Stored data entries

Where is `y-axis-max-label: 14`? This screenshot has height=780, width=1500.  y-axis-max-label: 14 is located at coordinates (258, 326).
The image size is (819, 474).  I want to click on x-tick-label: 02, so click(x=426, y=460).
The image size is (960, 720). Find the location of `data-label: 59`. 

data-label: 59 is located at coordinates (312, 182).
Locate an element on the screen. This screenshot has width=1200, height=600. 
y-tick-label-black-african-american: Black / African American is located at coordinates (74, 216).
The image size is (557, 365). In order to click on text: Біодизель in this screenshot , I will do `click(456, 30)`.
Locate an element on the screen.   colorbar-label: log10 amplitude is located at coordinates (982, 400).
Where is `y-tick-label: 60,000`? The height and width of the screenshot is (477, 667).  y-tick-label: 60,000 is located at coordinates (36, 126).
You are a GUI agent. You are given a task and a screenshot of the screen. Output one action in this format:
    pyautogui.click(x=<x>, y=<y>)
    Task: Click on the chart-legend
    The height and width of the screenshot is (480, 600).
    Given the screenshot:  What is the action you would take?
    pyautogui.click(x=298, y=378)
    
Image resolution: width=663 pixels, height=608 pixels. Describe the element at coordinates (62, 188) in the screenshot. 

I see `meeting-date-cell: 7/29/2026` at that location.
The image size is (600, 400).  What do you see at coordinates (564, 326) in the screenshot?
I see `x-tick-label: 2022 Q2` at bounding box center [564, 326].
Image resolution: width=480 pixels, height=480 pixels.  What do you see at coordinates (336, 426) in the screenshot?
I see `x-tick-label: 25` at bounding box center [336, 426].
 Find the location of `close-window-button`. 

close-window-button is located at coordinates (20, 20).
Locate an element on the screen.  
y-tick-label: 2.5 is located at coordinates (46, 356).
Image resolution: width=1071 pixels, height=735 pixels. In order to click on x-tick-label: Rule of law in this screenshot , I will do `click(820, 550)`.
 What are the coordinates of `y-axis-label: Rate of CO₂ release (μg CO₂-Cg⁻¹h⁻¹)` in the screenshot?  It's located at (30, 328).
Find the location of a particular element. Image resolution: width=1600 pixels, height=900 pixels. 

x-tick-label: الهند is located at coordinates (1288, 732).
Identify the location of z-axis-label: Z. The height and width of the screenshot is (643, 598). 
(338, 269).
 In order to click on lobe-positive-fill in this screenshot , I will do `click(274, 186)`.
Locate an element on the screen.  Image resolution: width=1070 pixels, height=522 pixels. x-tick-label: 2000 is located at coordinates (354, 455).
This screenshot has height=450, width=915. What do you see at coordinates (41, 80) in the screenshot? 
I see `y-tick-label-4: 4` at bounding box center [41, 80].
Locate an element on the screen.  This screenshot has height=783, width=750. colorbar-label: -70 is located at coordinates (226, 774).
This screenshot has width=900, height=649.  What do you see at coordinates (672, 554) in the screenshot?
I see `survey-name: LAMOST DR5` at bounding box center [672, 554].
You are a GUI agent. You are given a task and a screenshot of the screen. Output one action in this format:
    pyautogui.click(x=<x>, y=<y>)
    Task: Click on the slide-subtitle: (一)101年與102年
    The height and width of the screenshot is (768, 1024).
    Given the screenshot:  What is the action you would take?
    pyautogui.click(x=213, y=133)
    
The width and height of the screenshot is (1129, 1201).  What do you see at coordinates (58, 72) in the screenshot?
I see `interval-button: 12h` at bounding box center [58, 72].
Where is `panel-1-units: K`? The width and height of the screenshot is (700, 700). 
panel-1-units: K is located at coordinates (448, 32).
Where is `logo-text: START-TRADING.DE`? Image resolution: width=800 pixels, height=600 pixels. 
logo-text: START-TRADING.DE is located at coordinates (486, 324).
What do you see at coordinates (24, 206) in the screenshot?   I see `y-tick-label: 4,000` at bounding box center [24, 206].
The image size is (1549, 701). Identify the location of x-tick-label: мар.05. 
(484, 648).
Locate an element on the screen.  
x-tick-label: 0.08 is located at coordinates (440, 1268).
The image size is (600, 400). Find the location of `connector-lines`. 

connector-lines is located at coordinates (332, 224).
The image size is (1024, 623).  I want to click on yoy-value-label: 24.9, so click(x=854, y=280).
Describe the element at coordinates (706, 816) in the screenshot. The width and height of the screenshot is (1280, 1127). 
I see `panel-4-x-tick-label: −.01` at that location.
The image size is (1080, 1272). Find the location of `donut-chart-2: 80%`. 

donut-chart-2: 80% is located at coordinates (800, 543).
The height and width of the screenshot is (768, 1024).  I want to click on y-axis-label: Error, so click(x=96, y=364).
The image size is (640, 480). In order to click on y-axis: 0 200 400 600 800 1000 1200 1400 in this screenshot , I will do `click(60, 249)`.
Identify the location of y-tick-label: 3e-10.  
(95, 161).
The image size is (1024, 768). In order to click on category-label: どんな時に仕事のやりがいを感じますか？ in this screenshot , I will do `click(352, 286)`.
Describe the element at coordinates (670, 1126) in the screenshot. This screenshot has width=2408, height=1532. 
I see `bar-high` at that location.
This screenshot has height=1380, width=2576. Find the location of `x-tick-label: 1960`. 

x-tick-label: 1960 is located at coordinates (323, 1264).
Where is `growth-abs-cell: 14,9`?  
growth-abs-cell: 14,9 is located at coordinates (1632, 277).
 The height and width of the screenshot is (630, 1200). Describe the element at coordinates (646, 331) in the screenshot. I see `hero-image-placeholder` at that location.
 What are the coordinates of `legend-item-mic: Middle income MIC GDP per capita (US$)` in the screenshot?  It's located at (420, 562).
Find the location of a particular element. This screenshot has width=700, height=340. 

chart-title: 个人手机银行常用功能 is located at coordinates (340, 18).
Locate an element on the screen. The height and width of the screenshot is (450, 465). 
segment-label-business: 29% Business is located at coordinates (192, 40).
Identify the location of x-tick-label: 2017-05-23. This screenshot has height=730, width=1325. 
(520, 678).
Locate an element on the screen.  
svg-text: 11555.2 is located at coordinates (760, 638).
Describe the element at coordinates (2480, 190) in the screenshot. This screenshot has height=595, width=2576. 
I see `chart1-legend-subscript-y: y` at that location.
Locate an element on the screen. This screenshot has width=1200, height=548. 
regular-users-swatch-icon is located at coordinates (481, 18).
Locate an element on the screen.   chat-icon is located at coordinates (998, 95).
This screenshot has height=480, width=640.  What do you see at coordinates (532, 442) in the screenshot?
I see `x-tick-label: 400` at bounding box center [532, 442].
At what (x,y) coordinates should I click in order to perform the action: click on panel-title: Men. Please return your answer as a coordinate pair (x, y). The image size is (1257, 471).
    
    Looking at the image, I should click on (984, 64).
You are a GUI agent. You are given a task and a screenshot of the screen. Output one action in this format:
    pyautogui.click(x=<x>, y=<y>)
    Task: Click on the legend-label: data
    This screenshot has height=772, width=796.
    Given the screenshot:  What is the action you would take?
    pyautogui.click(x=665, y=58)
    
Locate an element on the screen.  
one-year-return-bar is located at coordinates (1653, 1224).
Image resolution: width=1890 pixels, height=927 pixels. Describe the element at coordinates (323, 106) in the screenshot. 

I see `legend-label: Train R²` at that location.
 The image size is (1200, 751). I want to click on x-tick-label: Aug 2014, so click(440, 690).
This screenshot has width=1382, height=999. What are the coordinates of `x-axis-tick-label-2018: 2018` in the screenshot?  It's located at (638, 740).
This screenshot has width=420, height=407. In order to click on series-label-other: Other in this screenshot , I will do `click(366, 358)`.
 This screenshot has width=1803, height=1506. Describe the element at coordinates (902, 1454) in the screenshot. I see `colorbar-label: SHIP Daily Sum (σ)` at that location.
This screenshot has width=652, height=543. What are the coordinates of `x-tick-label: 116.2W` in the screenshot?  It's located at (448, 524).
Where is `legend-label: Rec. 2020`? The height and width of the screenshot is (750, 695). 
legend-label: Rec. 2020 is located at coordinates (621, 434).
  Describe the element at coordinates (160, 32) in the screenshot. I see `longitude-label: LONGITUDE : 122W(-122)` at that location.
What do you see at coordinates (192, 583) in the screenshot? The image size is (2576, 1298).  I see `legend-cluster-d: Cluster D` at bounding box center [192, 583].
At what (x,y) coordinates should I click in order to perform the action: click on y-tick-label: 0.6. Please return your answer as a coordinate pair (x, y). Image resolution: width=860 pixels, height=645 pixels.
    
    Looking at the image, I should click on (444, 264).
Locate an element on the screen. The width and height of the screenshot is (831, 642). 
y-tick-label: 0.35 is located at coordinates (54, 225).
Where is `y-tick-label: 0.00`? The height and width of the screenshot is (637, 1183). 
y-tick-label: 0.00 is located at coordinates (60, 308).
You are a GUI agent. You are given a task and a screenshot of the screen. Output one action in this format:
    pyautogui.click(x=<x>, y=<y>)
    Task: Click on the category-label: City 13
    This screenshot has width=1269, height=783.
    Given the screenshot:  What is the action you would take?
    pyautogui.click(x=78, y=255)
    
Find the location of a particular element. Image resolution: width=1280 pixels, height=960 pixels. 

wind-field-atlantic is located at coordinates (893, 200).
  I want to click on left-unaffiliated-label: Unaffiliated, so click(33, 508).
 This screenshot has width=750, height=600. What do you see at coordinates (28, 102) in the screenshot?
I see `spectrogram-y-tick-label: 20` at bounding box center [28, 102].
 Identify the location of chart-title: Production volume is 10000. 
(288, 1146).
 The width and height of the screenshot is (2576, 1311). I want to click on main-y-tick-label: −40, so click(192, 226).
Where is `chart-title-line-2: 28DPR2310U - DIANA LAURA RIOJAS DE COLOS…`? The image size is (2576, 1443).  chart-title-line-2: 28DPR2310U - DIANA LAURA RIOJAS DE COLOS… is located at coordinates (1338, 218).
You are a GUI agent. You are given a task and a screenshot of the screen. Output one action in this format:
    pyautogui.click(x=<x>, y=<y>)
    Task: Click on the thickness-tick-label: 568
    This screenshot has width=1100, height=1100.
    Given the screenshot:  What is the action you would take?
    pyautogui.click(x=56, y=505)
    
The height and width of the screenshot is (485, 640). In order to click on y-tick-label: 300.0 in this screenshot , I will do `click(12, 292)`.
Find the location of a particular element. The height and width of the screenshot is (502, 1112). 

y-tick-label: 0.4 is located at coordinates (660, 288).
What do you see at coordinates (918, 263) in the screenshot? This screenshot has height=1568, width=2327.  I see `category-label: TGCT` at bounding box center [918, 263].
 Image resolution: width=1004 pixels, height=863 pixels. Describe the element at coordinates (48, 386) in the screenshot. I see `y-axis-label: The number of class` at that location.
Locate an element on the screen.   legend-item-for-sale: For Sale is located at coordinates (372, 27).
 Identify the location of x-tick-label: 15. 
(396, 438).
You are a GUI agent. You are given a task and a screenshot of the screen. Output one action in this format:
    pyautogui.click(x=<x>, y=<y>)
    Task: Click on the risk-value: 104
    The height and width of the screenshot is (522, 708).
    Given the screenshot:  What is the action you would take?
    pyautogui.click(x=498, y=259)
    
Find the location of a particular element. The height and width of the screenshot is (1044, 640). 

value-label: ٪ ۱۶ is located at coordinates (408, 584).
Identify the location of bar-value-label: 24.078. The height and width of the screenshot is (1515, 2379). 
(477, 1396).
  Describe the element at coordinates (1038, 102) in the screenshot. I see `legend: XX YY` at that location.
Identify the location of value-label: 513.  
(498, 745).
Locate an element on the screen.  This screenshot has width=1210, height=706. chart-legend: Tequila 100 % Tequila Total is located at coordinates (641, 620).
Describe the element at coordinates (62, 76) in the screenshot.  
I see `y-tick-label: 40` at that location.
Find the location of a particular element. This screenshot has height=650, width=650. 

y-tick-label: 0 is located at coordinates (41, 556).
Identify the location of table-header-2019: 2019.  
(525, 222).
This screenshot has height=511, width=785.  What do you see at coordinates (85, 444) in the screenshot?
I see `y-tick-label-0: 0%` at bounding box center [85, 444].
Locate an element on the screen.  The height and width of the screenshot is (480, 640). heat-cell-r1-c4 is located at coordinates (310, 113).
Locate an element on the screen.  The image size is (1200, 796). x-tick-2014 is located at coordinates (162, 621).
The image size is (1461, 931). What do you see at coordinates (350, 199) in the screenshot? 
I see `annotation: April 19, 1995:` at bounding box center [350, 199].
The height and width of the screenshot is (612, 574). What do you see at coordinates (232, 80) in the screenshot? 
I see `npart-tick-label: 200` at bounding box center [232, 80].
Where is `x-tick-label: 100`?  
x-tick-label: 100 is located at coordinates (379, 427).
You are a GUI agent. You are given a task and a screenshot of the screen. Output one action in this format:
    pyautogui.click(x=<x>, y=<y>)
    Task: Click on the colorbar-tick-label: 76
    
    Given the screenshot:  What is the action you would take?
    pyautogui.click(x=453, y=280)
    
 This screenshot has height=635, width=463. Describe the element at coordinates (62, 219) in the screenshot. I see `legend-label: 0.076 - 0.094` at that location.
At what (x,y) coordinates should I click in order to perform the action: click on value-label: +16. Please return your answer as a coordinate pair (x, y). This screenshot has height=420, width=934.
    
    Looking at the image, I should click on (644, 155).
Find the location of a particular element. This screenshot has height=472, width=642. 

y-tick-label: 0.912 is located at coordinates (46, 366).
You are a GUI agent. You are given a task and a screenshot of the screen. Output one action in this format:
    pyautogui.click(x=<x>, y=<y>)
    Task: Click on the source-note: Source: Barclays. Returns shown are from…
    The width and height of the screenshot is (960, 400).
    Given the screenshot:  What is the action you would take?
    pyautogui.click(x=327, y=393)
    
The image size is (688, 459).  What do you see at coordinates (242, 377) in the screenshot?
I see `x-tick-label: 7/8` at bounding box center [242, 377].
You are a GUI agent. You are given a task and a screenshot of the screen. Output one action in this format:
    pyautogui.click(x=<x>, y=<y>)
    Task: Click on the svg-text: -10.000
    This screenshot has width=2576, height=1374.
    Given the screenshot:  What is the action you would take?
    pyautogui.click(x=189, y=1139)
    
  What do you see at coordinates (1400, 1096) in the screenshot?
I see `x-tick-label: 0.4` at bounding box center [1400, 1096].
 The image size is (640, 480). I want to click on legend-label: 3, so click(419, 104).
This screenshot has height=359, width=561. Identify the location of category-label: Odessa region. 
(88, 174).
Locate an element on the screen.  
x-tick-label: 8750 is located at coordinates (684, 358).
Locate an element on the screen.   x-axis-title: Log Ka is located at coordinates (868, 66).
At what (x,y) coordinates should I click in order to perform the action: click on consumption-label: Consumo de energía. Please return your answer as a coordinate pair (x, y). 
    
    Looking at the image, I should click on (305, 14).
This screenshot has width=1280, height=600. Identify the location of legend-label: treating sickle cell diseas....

**Your instructions:**
Report each line of the rows above that contains the string "window", treating uppercase and lowercase letters as different.

**Expected answer:**
 Find the location of `close-window-button`. 
close-window-button is located at coordinates (20, 20).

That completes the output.